The bench accommodation, including space for plaster work, polishing, packing, vulcanising, soldering, inlay casting and general work, together with the cupboards and drawers, was well designed on conventional lines and need not be described in detail.
In a small hospital the room was about 12 ft by 8 ft and in the big mobilisation camps was 40 ft by 13 ft 6 in., which was none too large for the volume of work that passed through it.
W aiting Room
In the bigger hospitals a room some 18 ft square with benches round the walls was provided, and in the smaller ones a tent was usually used. The first sight to greet a patient in any NZDC hospital was a notice reading:
All ranks must parade with their toothbrushes and clean their teeth thoroughly before dental examination or treatment.
In most cases a sink was supplied for this purpose, but when there was no sink or running water, a field oral hygiene outfit and soakage pit were used. This was a metal tank of about 2 ft cube, containing water and standing on a wooden platform 3 ft 6 in. high. A rubber tube fitted with a clip came from the tank and rested when not in use in a jar of antiseptic attached to the stand. Alongside the outfit a hole was dug in the ground and filled with stones to form a soakage pit. To use it one wet the toothbrush by removing the tube from the antiseptic and pressing the clip. The teeth were then cleaned over the soakage pit, the tube being replaced in the antiseptic.
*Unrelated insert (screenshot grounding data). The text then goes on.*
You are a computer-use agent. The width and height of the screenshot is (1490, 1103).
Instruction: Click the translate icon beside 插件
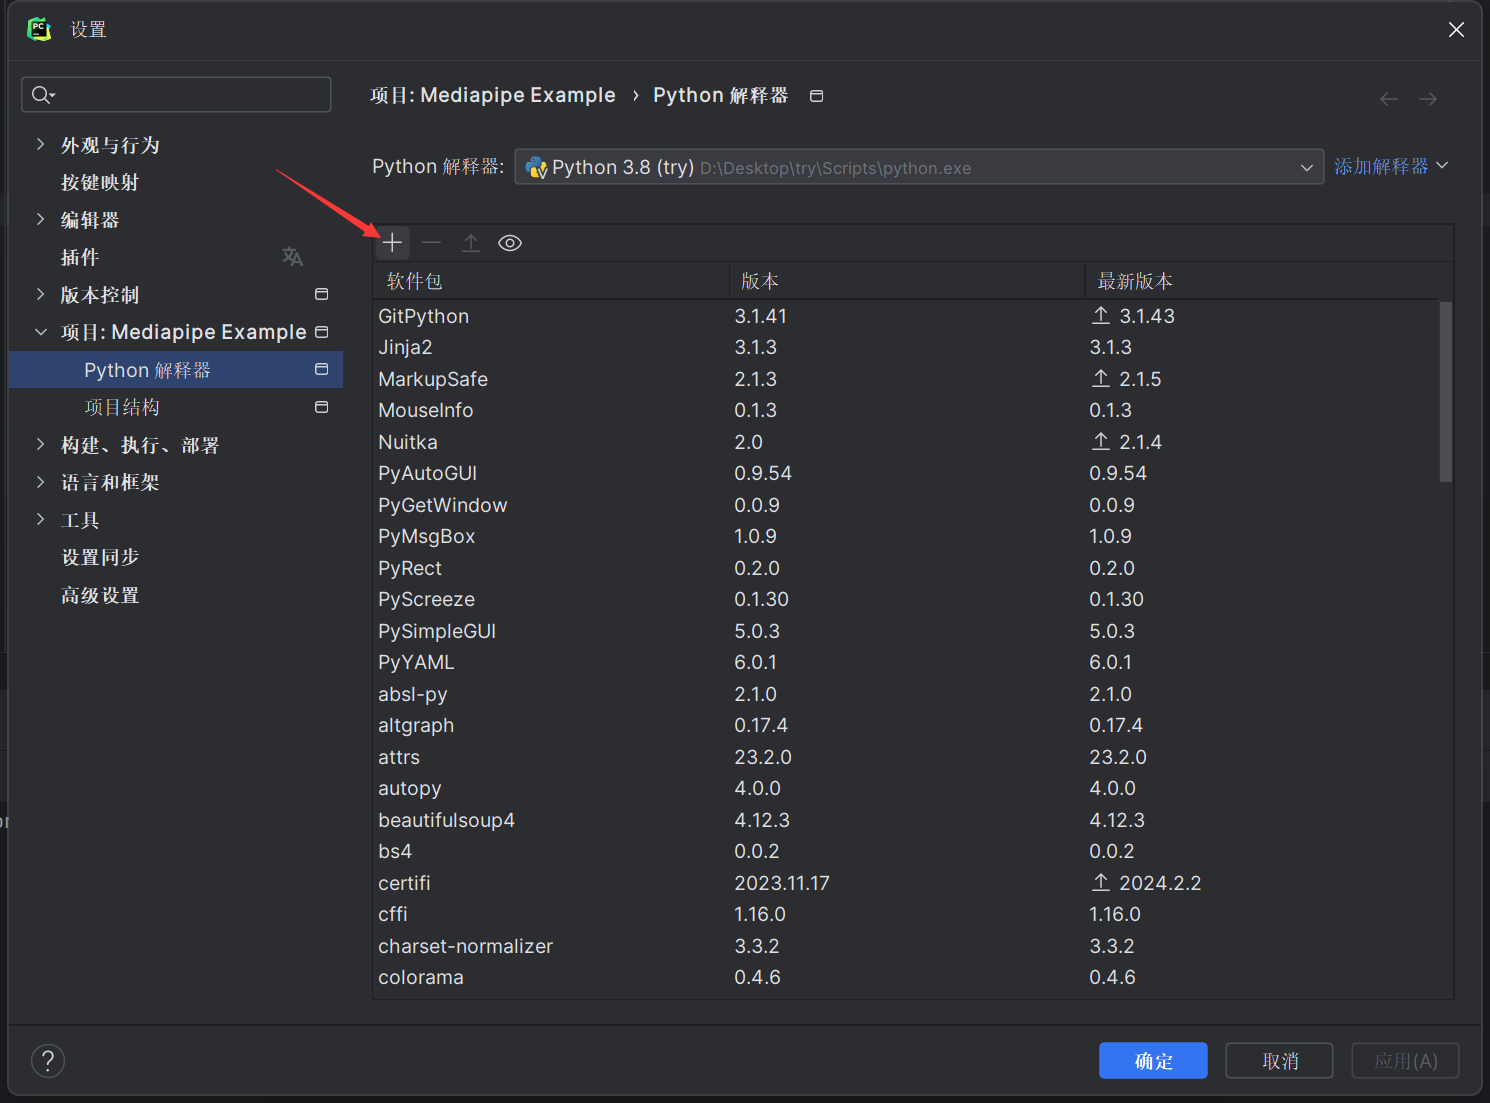click(x=292, y=257)
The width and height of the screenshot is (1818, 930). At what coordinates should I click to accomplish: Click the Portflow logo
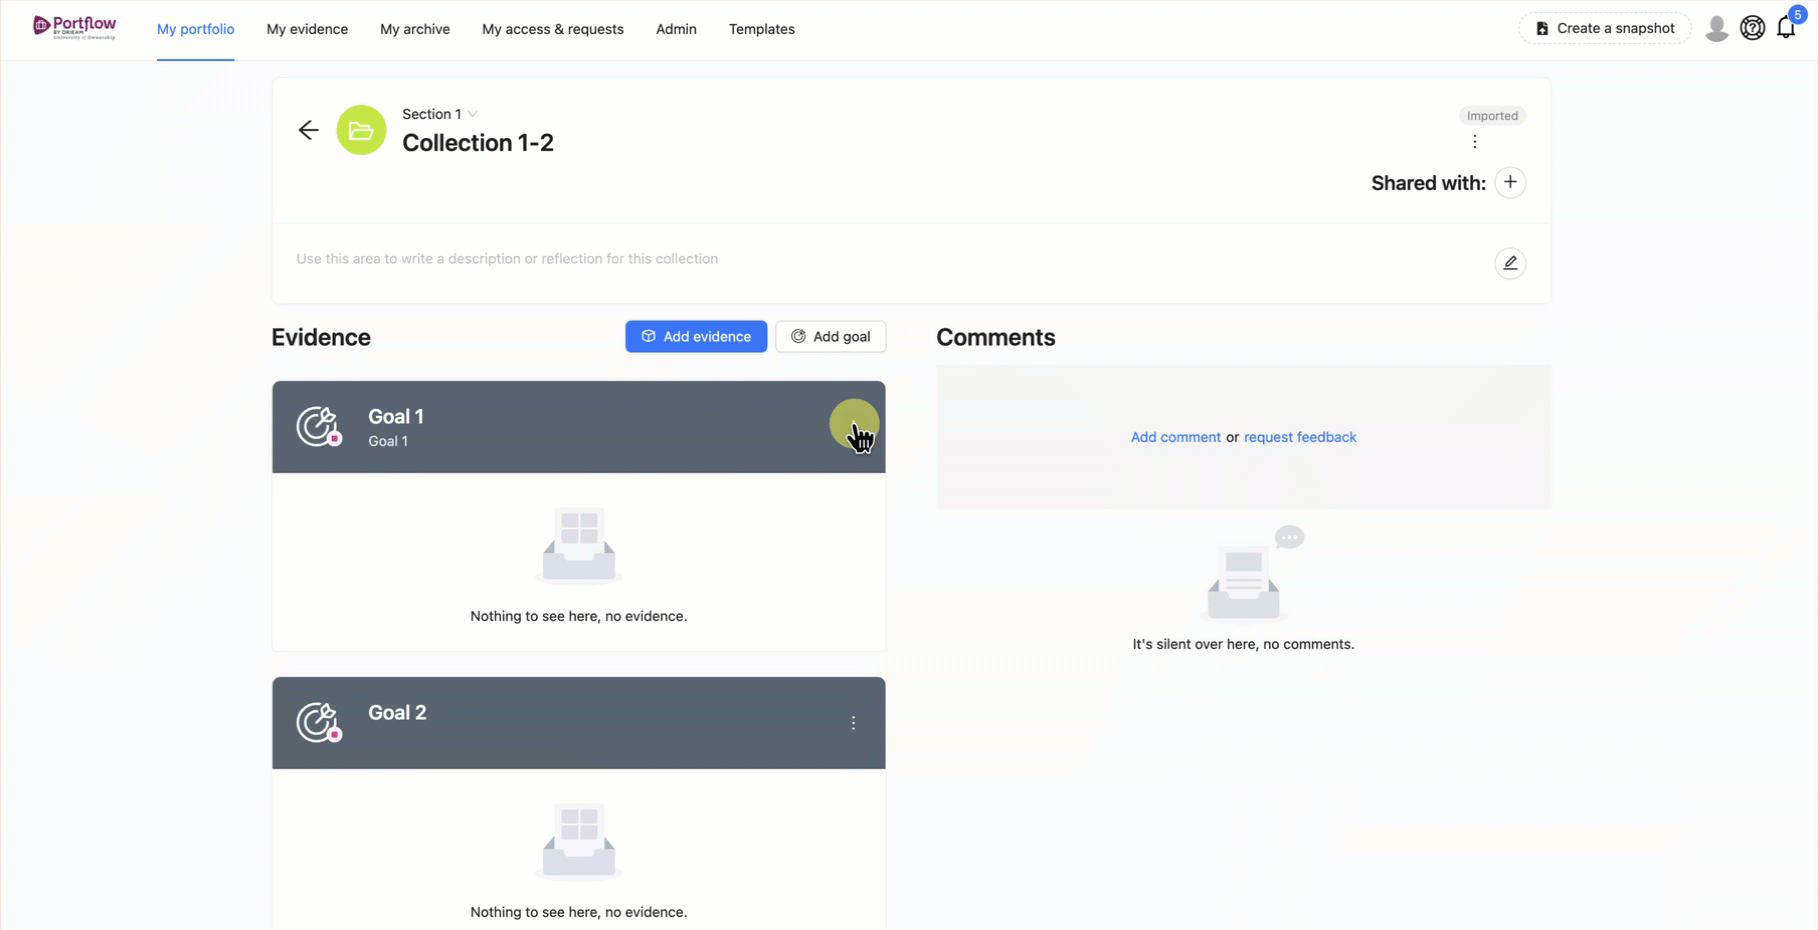(75, 27)
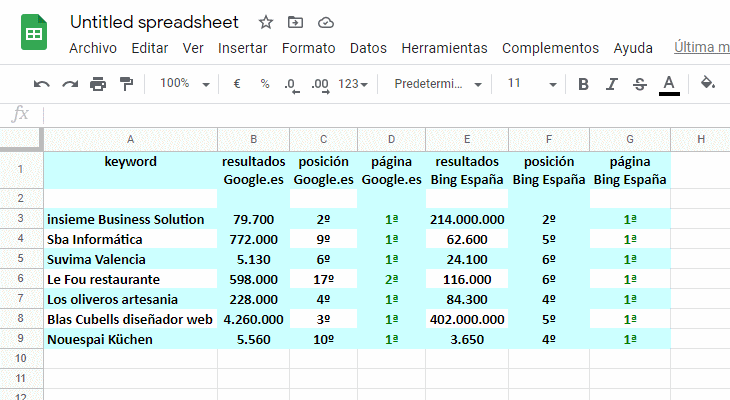Open the last modification link

[x=701, y=47]
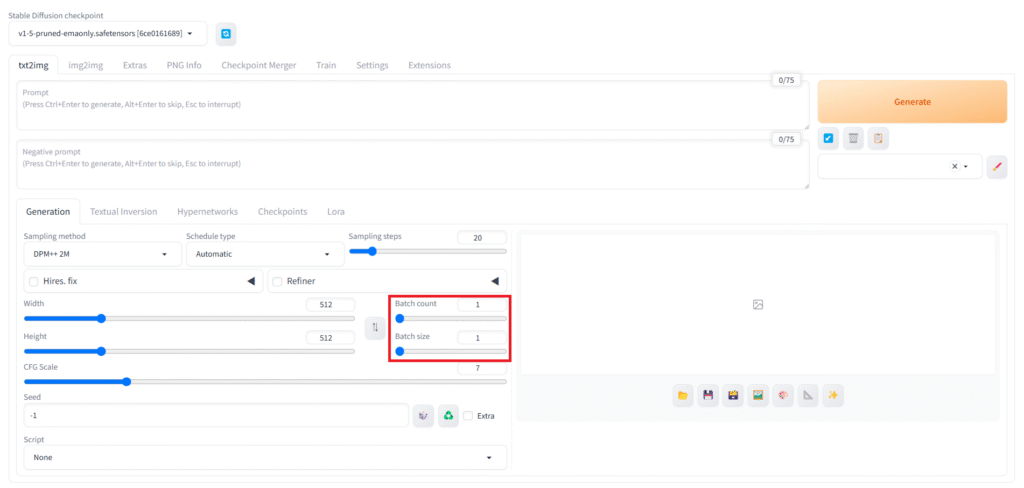Check the Extra seed checkbox

pyautogui.click(x=468, y=416)
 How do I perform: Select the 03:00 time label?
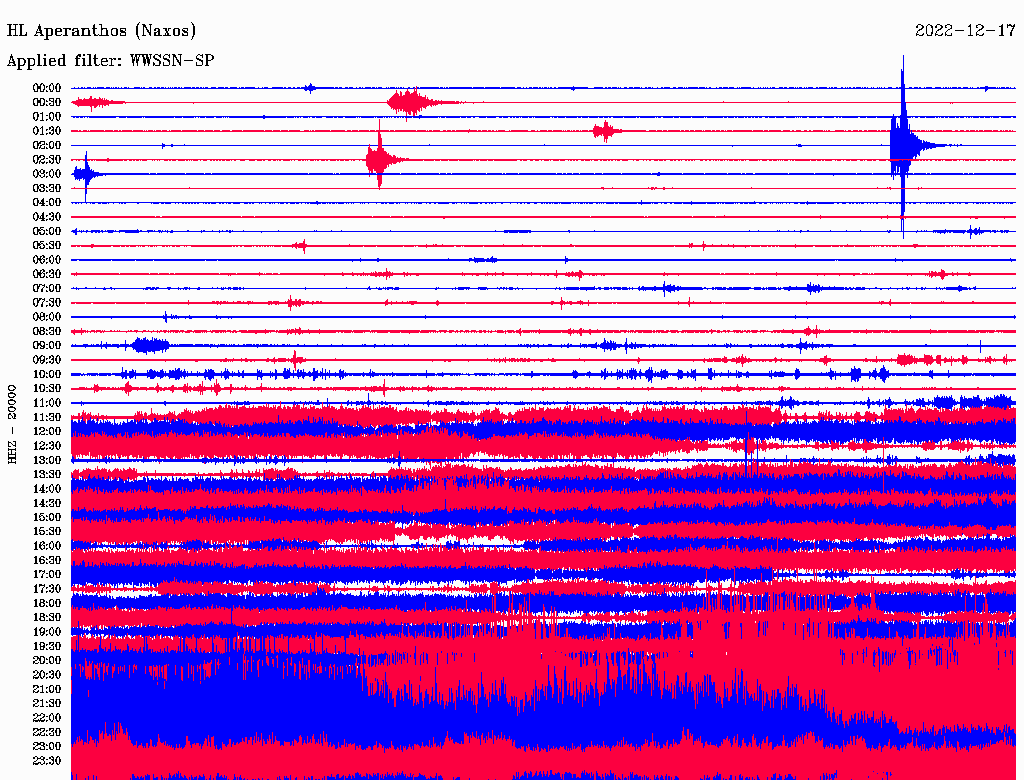[48, 174]
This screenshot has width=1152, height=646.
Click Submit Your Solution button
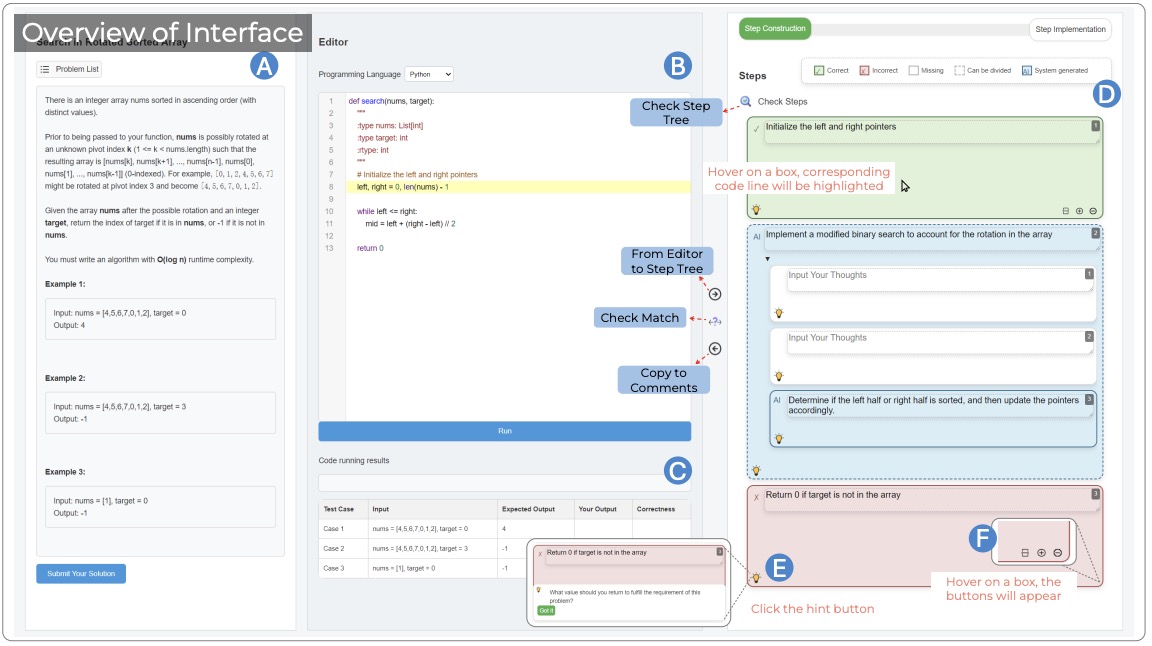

This, while obviously not as satisfactory as a sink with running water and proper sewerage, was a distinct advance on what existed in the 1914–18 War, and which continued through the Territorial interlude and even made an appearance in this war. To quote a memorandum to all dental officers dated 22 December 1939:
Where sinks and other facilities are not provided, Principal Dental Officers will take steps to have two buckets branded ‘Clean Water’ and ‘Waste’ respectively, placed on a bench two feet high in a prominent position at the entrance to the clinic, preferably inside the building, with a mug and a receptacle for common salt.
This was known as an oral hygiene bench, a name which expresses the meritorious intention but not the complete failure of its activities. Far from promoting oral hygiene, it was a menace to health and an encouragement to the spread of infection. The buckets were unprotected from dust and flies. Patients were puzzled by the whole outfit and sometimes mistook the clean bucket for the waste, and even if they correctly carried out the instructions, the water and mug were contaminated by the first user. The outfit has long since been discarded and it is inconceivable that enlightened knowledge of health will tolerate its resurrection.
From this general description it should be possible to visualise the conditions under which the NZDC worked in the various camps in New Zealand. Good, well-equipped hospitals built of wood, painted in many cases with camouflage, the interior polished and shining, a setting to impress the patient that this was no temporary service, no rough and ready tooth carpentry, but dentistry equal to that he received from the dentist of his choice before he joined the forces.